In November 2024, the government announced an ambitious plan to construct 2,600 laboratories in secondary schools starting January 2025. Of these, 1,600 were earmarked as physical labs specifically for existing secondary schools transitioning into senior schools—precisely the institutions now reported to lack functional facilities.

Education officials, including Principal Secretary Belio Kipsang, framed the initiative as critical preparation for the CBC pioneer cohort arriving in 2026. Some reports mentioned complementary virtual laboratories to bridge gaps in underserved areas.
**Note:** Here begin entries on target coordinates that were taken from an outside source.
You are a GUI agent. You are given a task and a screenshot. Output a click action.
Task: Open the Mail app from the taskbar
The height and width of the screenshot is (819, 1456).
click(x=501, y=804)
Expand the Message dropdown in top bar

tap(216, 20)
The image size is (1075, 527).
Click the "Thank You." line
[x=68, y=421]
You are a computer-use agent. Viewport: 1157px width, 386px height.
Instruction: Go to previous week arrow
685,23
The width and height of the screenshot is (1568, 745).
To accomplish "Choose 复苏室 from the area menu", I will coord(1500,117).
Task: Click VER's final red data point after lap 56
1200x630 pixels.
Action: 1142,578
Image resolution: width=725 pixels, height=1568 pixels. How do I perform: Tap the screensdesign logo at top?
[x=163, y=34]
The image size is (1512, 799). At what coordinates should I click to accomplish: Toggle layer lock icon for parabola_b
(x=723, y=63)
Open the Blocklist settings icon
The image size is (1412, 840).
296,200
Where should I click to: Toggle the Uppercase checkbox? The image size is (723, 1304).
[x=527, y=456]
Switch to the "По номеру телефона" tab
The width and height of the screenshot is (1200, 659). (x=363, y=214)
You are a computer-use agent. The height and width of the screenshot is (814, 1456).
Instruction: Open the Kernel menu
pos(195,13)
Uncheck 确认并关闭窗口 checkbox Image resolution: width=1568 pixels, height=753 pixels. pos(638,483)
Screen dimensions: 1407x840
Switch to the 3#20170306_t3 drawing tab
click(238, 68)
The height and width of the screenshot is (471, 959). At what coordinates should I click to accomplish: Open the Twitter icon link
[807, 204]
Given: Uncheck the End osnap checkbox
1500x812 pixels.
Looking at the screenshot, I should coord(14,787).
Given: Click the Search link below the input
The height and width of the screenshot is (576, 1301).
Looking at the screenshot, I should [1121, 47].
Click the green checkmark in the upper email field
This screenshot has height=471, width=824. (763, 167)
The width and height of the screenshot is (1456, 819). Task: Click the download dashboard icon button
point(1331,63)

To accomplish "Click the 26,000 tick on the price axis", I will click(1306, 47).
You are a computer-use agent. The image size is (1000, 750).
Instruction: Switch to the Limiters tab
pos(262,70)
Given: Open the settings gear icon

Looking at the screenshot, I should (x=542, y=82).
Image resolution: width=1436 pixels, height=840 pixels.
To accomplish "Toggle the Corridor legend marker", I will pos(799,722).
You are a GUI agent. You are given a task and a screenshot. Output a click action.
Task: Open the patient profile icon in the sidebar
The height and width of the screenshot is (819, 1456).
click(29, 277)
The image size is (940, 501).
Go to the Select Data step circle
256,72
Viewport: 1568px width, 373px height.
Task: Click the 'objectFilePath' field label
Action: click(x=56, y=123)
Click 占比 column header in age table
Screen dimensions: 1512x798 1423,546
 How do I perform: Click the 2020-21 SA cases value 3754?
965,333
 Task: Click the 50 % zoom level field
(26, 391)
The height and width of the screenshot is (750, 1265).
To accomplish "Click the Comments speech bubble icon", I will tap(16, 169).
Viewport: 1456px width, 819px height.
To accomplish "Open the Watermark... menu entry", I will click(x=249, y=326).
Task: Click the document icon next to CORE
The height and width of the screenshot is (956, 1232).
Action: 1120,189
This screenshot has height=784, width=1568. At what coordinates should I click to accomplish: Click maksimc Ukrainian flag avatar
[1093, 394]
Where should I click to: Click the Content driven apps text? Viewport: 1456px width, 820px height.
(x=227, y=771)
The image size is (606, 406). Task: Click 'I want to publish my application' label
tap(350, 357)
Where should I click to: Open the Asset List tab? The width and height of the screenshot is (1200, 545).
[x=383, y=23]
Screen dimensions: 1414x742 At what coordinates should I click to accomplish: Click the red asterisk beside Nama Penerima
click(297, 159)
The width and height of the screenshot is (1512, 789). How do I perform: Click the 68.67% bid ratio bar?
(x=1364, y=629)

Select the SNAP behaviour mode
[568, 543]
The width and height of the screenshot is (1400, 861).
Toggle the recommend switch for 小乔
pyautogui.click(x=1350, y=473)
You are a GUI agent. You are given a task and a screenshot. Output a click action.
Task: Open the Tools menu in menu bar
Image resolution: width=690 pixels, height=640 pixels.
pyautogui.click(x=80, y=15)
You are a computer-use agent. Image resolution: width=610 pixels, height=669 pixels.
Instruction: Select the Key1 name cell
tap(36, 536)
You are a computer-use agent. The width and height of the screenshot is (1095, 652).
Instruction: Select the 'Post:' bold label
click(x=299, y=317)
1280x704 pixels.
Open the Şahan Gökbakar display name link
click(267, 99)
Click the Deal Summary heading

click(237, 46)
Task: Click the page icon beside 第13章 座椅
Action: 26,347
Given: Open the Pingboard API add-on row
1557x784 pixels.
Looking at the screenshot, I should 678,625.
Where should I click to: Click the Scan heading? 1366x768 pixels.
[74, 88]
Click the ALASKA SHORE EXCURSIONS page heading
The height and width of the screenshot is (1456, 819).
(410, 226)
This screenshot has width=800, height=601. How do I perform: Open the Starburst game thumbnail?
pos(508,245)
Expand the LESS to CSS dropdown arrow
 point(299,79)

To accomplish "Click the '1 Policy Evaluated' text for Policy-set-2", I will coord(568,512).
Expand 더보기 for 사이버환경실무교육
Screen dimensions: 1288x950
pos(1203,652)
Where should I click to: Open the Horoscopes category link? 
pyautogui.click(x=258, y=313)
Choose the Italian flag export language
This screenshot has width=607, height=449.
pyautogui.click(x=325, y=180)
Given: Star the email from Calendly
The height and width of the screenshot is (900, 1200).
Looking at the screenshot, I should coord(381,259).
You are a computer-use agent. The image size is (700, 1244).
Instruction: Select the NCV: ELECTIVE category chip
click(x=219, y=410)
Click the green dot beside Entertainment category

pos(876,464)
One year later, as classes resume, the number of schools without labs remains stubbornly at 1,600—the exact figure the government pledged to address. Recent analyses point to persistent infrastructure gaps, funding delays, and slow procurement as key culprits derailing the rollout.

Construction delays are not new to CBC implementation. Headteachers have repeatedly sounded alarms over inadequate classrooms, sanitation, and specialized facilities ahead of major transitions. Policy reversals—such as the 2022 decision to domicile junior secondary in primary schools after initially planning for secondary—further compounded structural shortcomings, leaving many institutions scrambling.

Under CBC senior school guidelines, science and mathematics are compulsory for all Grade 10 students, with pathways heavily emphasizing practical skills. The STEM track, promoted as a gateway to innovation and economic growth, requires fully equipped laboratories for experiments in physics, chemistry, and biology.

Without them, teachers are forced into theory-only instruction, undermining the curriculum’s core philosophy of competency over rote learning. Students in affected schools—many likely in rural or marginalized regions—risk falling behind peers in better-resourced institutions, entrenching educational inequality.

The laboratory crisis compounds other challenges: a reported shortage of nearly 59,000 teachers for senior school, textbook delays, and chaotic placement processes that saw hundreds of thousands of appeals and extended admission deadlines into January 2026.

The government has pointed to alternatives like mobile STEM kits and virtual laboratories as interim solutions. While innovative, experts and educators argue these cannot fully replace physical hands-on experience, especially for complex experiments.

Stakeholders, including parents and teachers’ unions, have criticized inconsistent policies and inadequate funding as root causes threatening to derail CBC entirely. Recent commentary warns that without urgent investment and accountability, the reform risks “collapsing under its own weight.”

As Kenya’s first CBC senior school cohort begins their journey, the missing laboratories stand as a stark reminder: grand visions require more than announcements—they demand timely delivery. For thousands of students eyeing futures in science and technology, the experiment has already begun, but the essential tools remain absent.

The question now is whether the government will finally equip these schools, or whether this generation will pay the price for delayed promises.